Schmidt’s claim to fame, besides being the father of Louise, is that he is known as the father of the Minnesota Bandmasters Association. He organized the group in March of 1924 and was elected its first president. One topic of discussion at that first meeting in Red Wing was “Boys Bands.” The following year, the group scheduled its spring meeting in St. Cloud specifically because the members were eager to learn more about the success my great-grandfather, G. Oliver Riggs, was having with his St. Cloud Municipal Boys’ Band. And Louise came along on the trip with her dad.

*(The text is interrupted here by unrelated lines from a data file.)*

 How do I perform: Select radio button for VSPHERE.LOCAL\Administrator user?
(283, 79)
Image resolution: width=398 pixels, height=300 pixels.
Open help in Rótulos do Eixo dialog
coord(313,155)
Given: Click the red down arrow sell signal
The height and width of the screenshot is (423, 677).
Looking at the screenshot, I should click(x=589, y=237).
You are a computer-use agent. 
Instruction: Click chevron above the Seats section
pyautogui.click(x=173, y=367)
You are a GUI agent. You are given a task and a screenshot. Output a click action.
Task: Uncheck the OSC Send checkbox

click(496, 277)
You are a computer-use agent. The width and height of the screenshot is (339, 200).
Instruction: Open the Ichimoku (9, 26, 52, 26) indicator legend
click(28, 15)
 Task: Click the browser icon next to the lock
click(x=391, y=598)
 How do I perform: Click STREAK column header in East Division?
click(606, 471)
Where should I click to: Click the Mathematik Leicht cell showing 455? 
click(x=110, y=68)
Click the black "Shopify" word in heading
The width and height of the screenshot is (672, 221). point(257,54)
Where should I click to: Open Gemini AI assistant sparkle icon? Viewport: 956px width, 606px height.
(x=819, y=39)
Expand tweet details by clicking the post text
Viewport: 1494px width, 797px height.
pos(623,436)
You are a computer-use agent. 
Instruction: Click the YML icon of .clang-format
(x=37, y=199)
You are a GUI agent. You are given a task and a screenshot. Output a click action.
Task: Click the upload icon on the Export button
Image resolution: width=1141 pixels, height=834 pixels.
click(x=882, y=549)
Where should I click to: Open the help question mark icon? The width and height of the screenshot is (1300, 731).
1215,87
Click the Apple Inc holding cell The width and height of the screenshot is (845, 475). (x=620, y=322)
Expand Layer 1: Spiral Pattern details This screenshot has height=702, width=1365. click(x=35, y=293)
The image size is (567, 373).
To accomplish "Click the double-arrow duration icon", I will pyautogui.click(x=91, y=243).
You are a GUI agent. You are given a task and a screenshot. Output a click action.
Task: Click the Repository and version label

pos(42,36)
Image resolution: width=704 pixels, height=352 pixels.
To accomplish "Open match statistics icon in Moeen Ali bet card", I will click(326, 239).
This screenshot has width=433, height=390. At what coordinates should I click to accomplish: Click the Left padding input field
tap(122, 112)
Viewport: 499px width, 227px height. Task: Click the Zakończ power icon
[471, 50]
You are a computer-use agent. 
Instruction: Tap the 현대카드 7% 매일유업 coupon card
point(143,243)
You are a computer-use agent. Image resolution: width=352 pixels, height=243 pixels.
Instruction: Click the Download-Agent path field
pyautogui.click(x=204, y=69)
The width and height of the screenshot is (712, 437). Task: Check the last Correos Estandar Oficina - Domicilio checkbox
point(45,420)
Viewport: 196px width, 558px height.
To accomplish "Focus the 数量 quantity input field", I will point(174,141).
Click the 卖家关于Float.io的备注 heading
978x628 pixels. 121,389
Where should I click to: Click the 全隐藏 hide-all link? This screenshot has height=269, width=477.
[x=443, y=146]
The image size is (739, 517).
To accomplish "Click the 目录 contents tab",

The entertainment highlight of the convention in St. Cloud was supposed to be an evening concert by the Third U.S. Infantry Band of Fort Snelling, directed by Carl Dillon. But the surprise hit of the evening appears to have been the intermission performance by Louise Schmidt on the flugelhorn.
According to an May 22 article in the St. Cloud Daily Times, seven-year-old Louise “electrified” the audience with two solos, including “Carry Me Back to Ole Virginny,” and two encores. “It turned out to be no intermission at all because everyone stayed in the theatre to hear the little girl play,” the article noted.
I was curious to learn more about Louise. So when I was in Red Wing at the end of February on a writing retreat, I spent an hour in the public library doing some research on Schmidt and his daughter. I found a Red Wing Republican newspaper article from April 20, 1925, that mentioned the newly organized boys’ band. The article was complimentary of the band’s first concert, which was to be the first in a series of free concerts. It noted that hundreds of people were turned away because the Sheldon auditorium was filled to capacity to hear the band and its “assisting artists.” (Maybe that’s what the girls were called?)
The article also said: “Louise Schmidt, seven-year-old daughter of Director and Mrs. Schmidt, scored a tremendous hit with her flugelhorn solos, ‘Dreaming Alone in the Twilight’ and ‘Carry Me Back to Old Virginny,’ the latter being played with jazz orchestra accompaniment. Louise’s horn is almost as big as she is but she plays it in faultless style.’”
Louise’s dad continued to serve on the Minnesota Bandmasters Association board for several years, and the family lived in Red Wing until 1930, when Schmidt took a job as a public school music teacher in Eau Claire, Wisconsin. According to the MBA archives, Schmidt organized and directed several bands in Wisconsin communities, working in a different city each day of the week. He left Minnesota in 1943, and from 1943-1960 he taught at the Richmond Professional Institute of the College of William and Mary, before retiring to Venice, California.
As for Louise? I don’t know where she ended up – maybe New York City? Wherever she went, I hope she kept playing. It sounds like she had a gift.